- _RECORD SET_:
==============================
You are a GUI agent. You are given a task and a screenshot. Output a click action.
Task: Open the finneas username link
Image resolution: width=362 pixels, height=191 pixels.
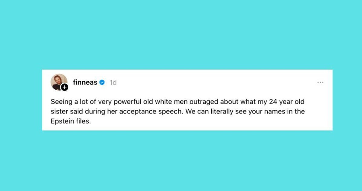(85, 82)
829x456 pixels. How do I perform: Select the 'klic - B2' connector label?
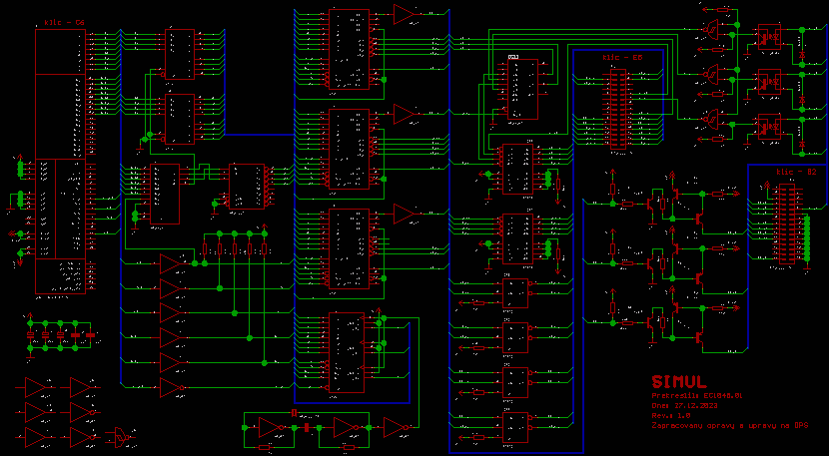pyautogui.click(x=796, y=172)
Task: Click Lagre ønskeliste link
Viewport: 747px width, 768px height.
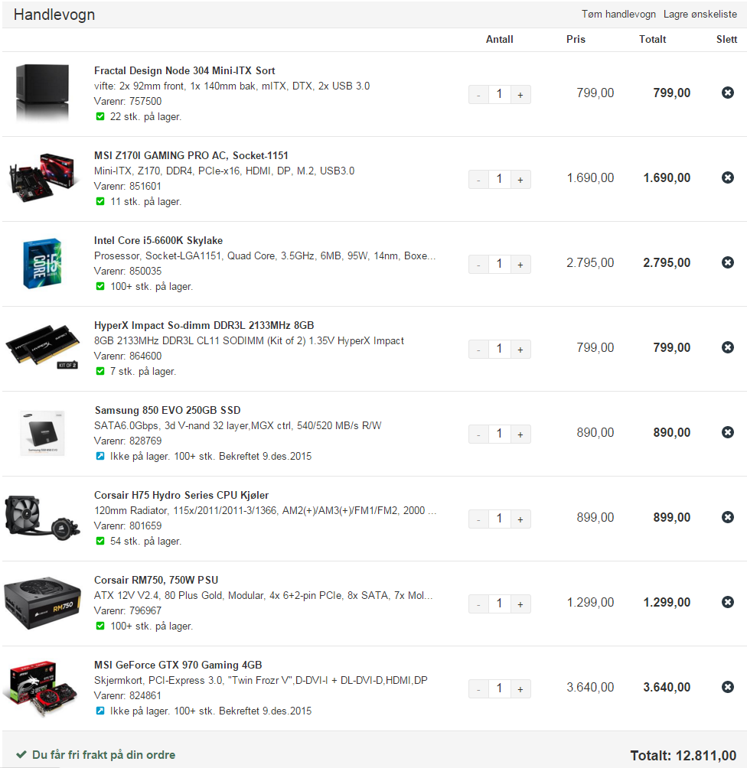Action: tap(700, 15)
==============================
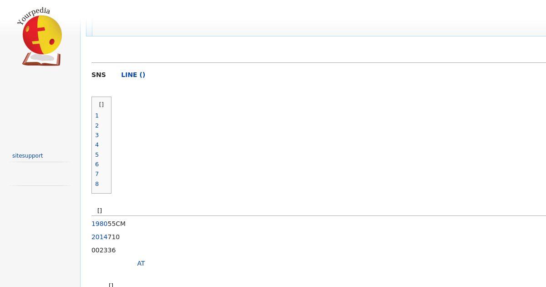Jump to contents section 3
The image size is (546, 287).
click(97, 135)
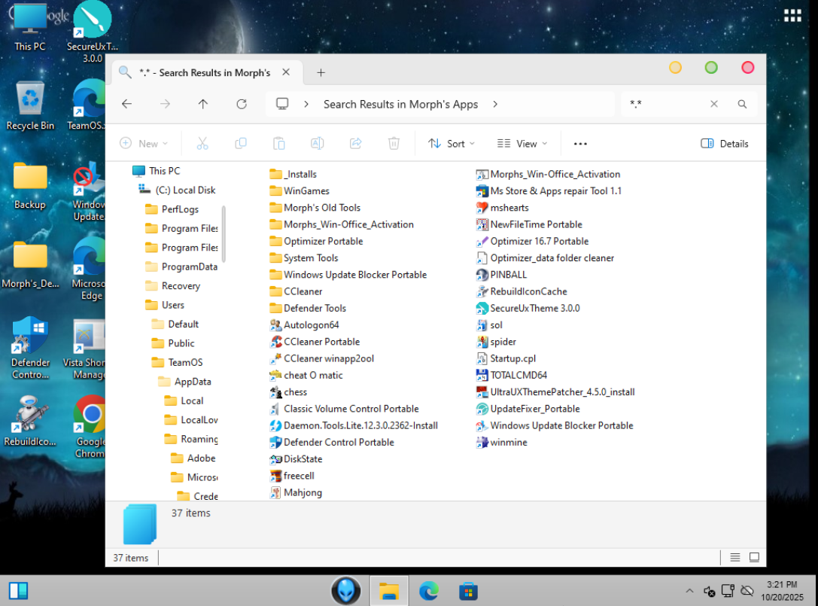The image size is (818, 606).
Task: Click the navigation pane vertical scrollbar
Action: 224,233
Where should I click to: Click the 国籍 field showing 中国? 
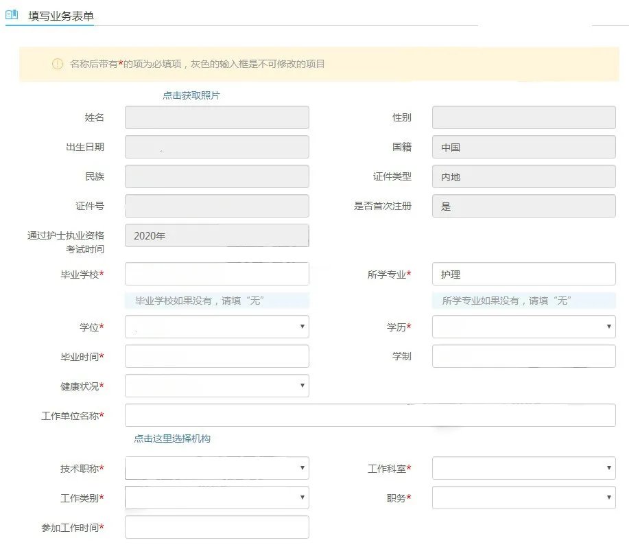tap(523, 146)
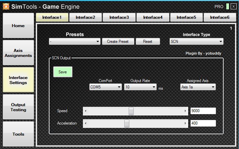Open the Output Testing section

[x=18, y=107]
==============================
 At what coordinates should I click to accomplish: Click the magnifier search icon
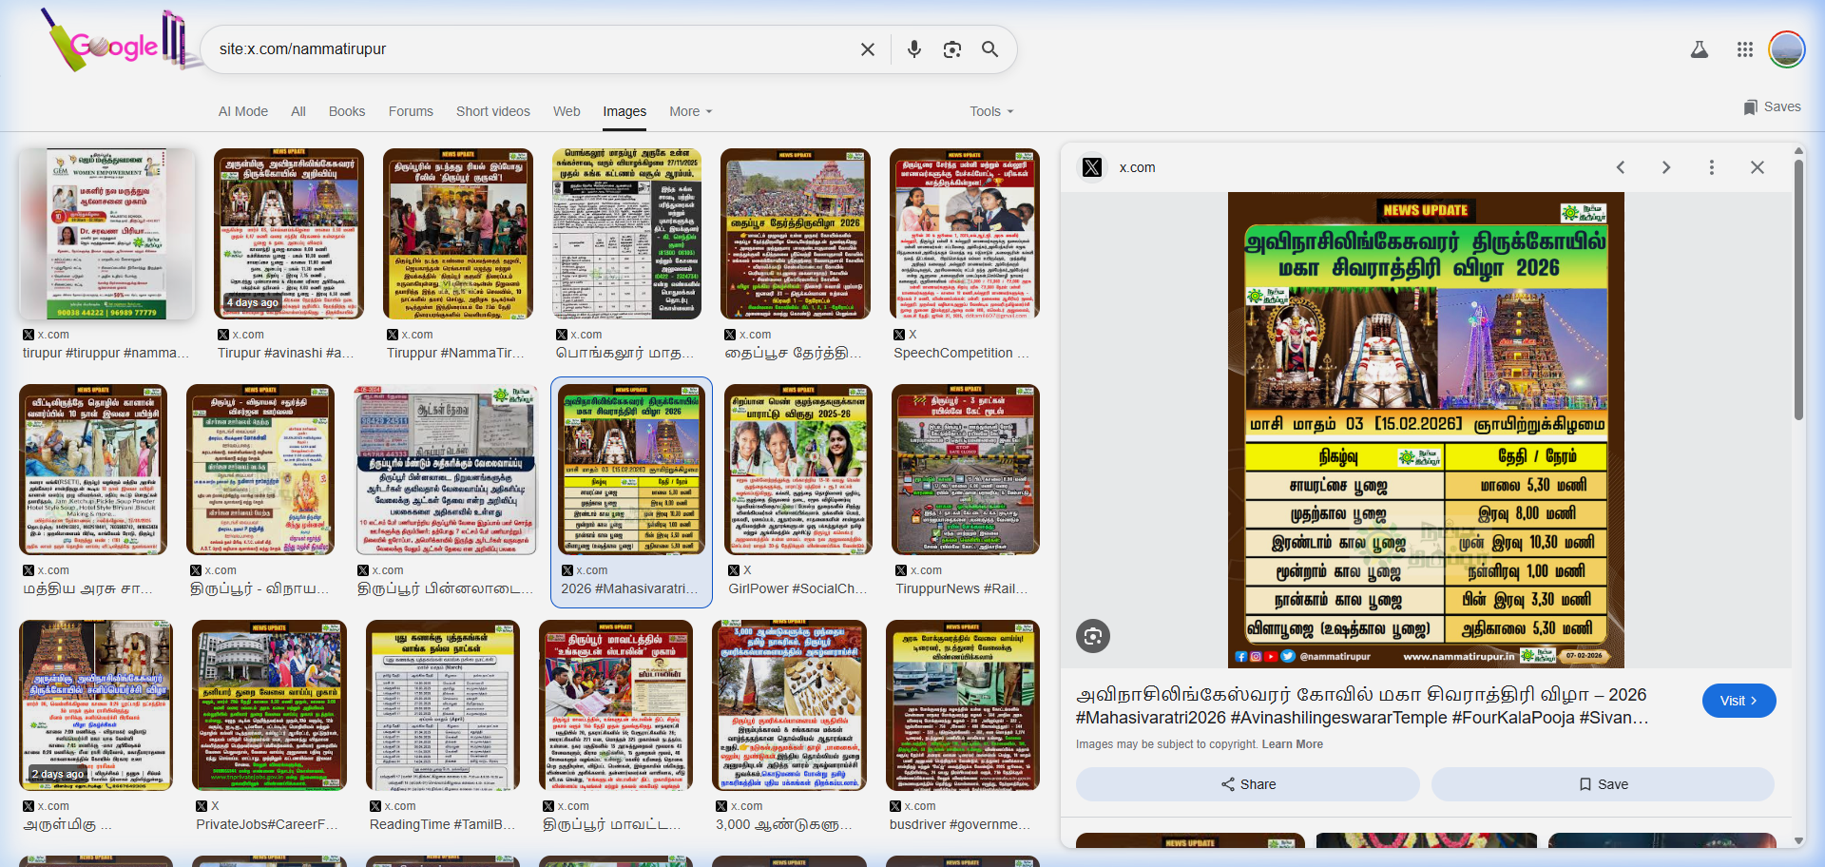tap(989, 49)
==============================
- _WHAT THIS TASK INVOLVES_:
In the listing above, find the line holding "You are a GUI" and the line holding "Task: Click Lagre ønskeliste link". Reproduce those two lines and all between them exactly, leaving out pictures.

- _TASK OUTPUT_:
You are a GUI agent. You are given a task and a screenshot. Output a click action.
Task: Open the finneas username link
Image resolution: width=362 pixels, height=191 pixels.
(85, 82)
829x456 pixels. How do I perform: Select the 'klic - B2' connector label?
pyautogui.click(x=796, y=172)
Task: Click Lagre ønskeliste link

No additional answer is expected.